Yoseph Imry was a trailblazer in the studies of statistical physics of random systems and quantum phenomena in mesoscopic physics. He received several prestigious prizes, including the 2016 Wolf Prize in Physics. He passed away in Tel Aviv, Israel, on 29 May 2018, following a period of declining health.

Joe, as he was known, was born in Tel Aviv on 23 February 1939. He earned his BSc and MSc from the Hebrew University in Jerusalem and completed his PhD on the dynamics of hydrogen bonds, neutron scattering, and ferroelectric phase transitions at the Weizmann Institute of Science under the supervision of Israel Pelach. After two years as a postdoc at Cornell University, he joined Tel Aviv University in 1969. In 1987 he moved to the Weizmann Institute, where he stayed for the rest of his career.

In the late 1970s, Joe’s study, with Shang-keng Ma, of the effect of quenched randomness on phase transitions was an example of his insightful analysis. Although initially applied to magnetic systems, the Imry–Ma argument has been extended to a broad range of phase transitions. The essence of the argument lies in a comparison between the free energy associated with flipping spin domains and the change in the free energy of the accompanying domain walls. The result was that in low dimensions, an arbitrarily weak random field excludes long-range spin ordering.

Fascinated by what were in the early 1980s new fabrication technologies of submicron electronic devices, Joe turned his attention to the study of quantum phenomena in mesoscopic systems—small devices at the border between the macroscopic and the atomic realms. A pioneer of the field, he made several seminal discoveries. Arguably the most striking was the prediction of persistent currents in mesoscopic metallic rings threaded by magnetic flux. It had been long accepted that superconducting rings carry persistent currents, but Joe’s prediction—that normal metal rings, even imperfect ones, may carry such currents—was a great surprise.

With Rolf Landauer and Markus Büttiker, Joe realized that if the ring was small enough for electrons to maintain their phase coherence while encircling it, the magnetic flux could induce a current-carrying state also in thermodynamic equilibrium. The quantum mechanical nature of that phenomenon was explicitly manifested in its flux periodicity, which shed light on the relation between persistent currents and the Aharonov–Bohm effect. That counterintuitive prediction was initially greeted with skepticism but was soon confirmed experimentally.

Going beyond equilibrium properties, Joe and his collaborators examined the way phase coherence affects transport properties of mesoscopic systems and were able to unravel principles that have since become the standard in the field. They revised Ohm’s law for resistors in series and in parallel for phase-coherent electrons and showed that thermoelectric effects display quantum signatures. Joe elucidated the difference between two-terminal and four-terminal measurements and more generally showed that in phase-coherent systems, measured transport properties, including fundamental ones such as electrical and thermal resistances, depend on the precise experimental configuration.
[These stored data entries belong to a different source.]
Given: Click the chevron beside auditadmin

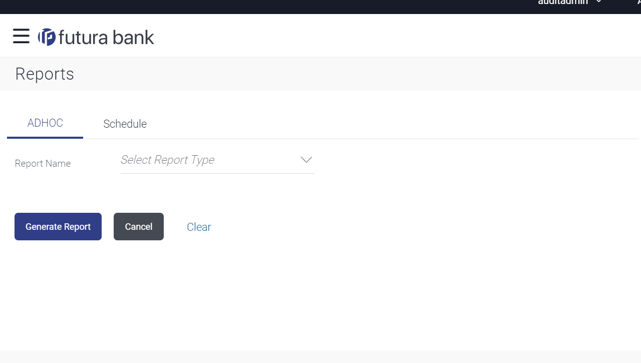Looking at the screenshot, I should click(x=599, y=2).
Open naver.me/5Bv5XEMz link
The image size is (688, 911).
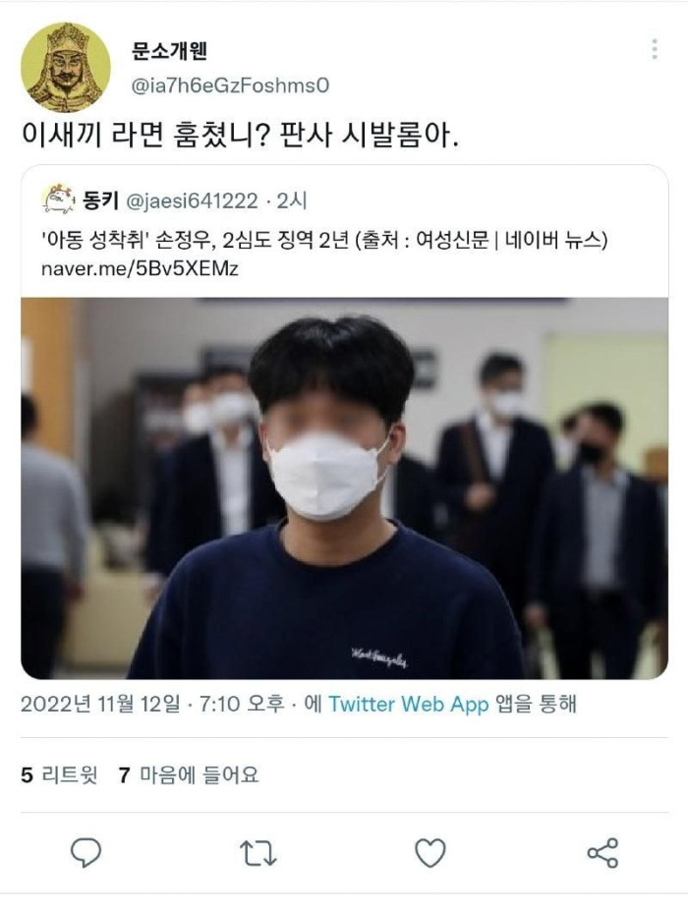(x=140, y=268)
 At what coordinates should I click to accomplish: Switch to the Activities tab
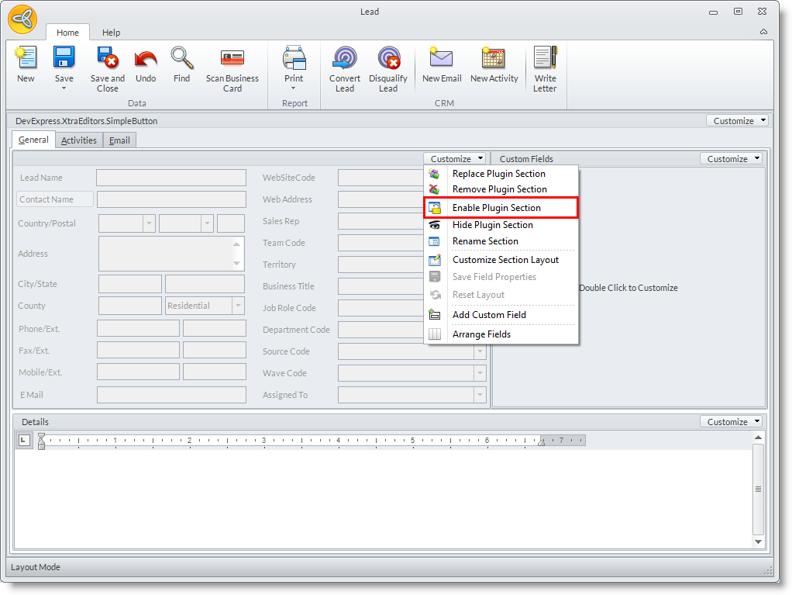(79, 140)
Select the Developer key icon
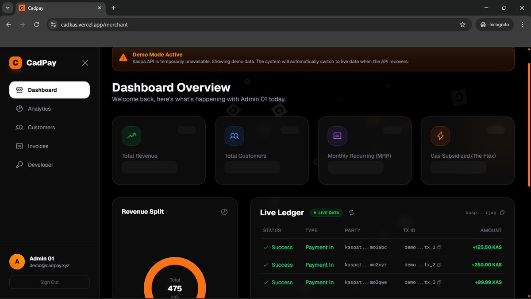 (x=19, y=164)
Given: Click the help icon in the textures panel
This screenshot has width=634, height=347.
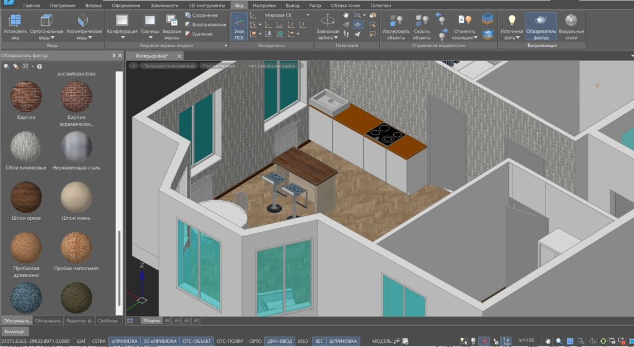Looking at the screenshot, I should (39, 66).
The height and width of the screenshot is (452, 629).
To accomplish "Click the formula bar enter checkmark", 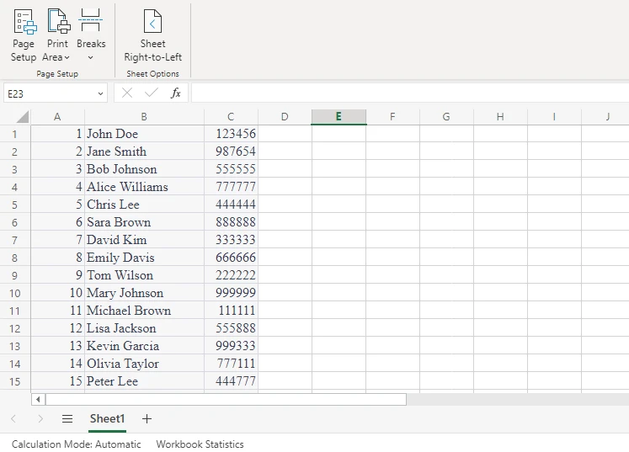I will 152,93.
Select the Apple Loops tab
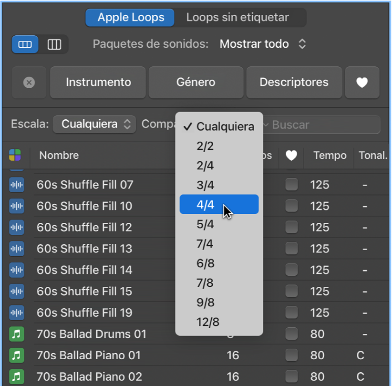This screenshot has width=392, height=386. 130,17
The development of mesoscopic physics exposed several fundamental questions, and Joe made important contributions toward their resolution. Notable among those were his studies on the fluctuations in electric conductance of mesoscopic samples differing in their disorder’s microscopic details, the relation of those universal fluctuations to random-matrix theory and quantum chaos, and the description of processes in which quantum coherence was lost due to interactions of interfering waves with their environment. In looking at the slow relaxation and aging of electronic Coulomb glasses, he and his collaborators discovered that aging reflected adjustments of domains whose relaxation rate decreased with increasing size. That picture provided a universal description of aging in diverse physical systems.

Besides his direct scientific accomplishments, Joe contributed profoundly to the condensed-matter-physics community, both in Israel and internationally. He was especially influential in advancing experimental research into submicron electronic systems. Most notably, he was the driving force behind the establishment of the Joseph H. and Belle R. Braun Center for Submicron Research at the Weizmann Institute.

Joe was an adviser and a mentor to dozens of Israeli and international scientists. Those who were fortunate to interact with him were influenced by his deep-rooted principles—the importance of theory being closely and interactively relevant to experiments, the importance of backing up mathematical details with clear and lucid physical thinking, and the essential role of both passion and humor when discussing physics. The three of us feel fortunate to be among the many who counted Joe Imry as a mentor, an adviser, a colleague, and most of all, a dear friend. He is profoundly missed.